== Data extract ==
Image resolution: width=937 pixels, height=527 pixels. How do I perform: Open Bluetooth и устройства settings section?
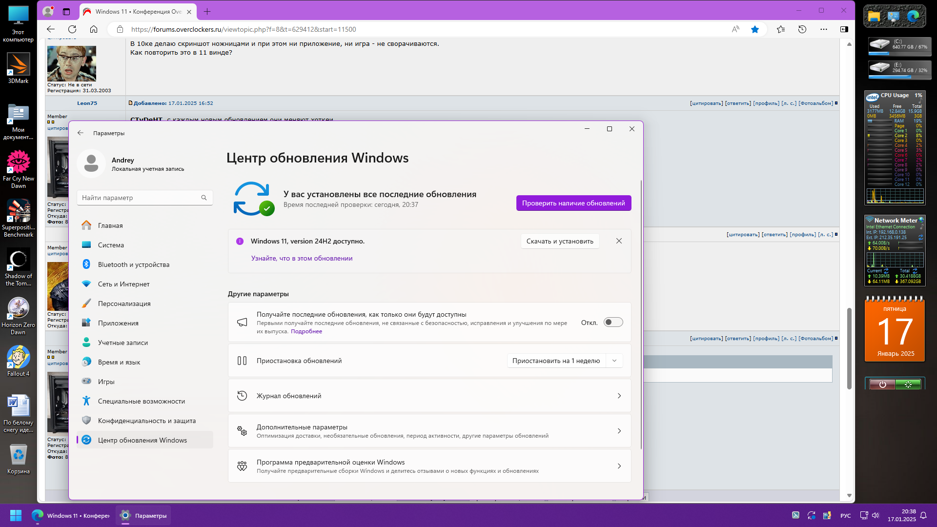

---

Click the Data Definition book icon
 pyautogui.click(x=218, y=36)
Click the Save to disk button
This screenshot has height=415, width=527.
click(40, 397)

== What is expected ==
Please convert the entries into a numbered list with blank lines omitted, starting at the line containing "Click the Save to disk button" and ending after the line containing "click(40, 397)".

== Answer to the task ==
1. Click the Save to disk button
2. This screenshot has height=415, width=527.
3. click(40, 397)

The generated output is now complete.